Symbolic Integrity of Historic Urban Landscapes: The Forgotten Dimension in Urban Conservation

Ref.: 175
Key theme: 02 Functional integrity of historic urban landscapes
Date of reception: 15/11/2008

AUTHORS (*Main author)

SILVA, Kapila Dharmasena * (United States of America) - University of Kansas

ABSTRACT

This paper argues that symbolic content or meanings associated with environments are crucial to the success of preservation of historic architecture and development of contemporary architecture in historic urban contexts. Making the world around us meaningful by associating the environment with various culturally or personally derived meanings is a most fundamental need for human existence. Thus communicating appropriate meanings to its inhabitants is perhaps the most significant function of a place. For a new building to be an integral part of a historic environment, its associated meanings should be compatible with the symbolic dimensions historically embedded with the place. As societies transform over time, these environmental meanings also transform. It is essential, therefore, to understand the historic place meanings, how they have transformed into new meanings, and how to keep the symbolic integrity of the place in both conservation and contemporary designs within the historic place.
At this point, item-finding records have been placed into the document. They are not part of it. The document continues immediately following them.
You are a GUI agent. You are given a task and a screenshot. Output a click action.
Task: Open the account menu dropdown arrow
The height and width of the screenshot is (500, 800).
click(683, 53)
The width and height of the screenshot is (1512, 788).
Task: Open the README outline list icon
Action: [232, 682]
The symbolic dimension becomes critical when we focus on conserving South and Southeast Asian historic cities in particular, as they are a product of timeless Hindu and Buddhist cosmological models. The historic fabric, monuments, cultural and religious institutions, ritual events, and the daily life in these cities are closely related to the symbolism underlying the historic place, and is thus of prime importance in the conservation and urban development programs. Yet, the symbolic integrity of historic urban landscapes is the least understood and largely forgotten dimension in the contemporary inquiry of conservation, which has relegated its concern simply to the formal, visual, material, and structural integrity of the historic fabric. When addressed properly, meanings of a place help integrating the physical, functional, and visual dimensions of the historic town as well as sustaining the political, economic, and social dimensions of the communities. This
presentation will make a case for paying attention to the symbolic dimension of historic towns, discussing what it is, how it binds all other dimensions of a place together, how to identify it, how it will guide new designs in old contexts, and how it can be instrumental in establishing socio-economic sustainability of historic urban landscapes. To illustrate this argument, the paper will discuss the World Heritage towns of Bhaktapur in Nepal and Kandy in Sri Lanka as examples.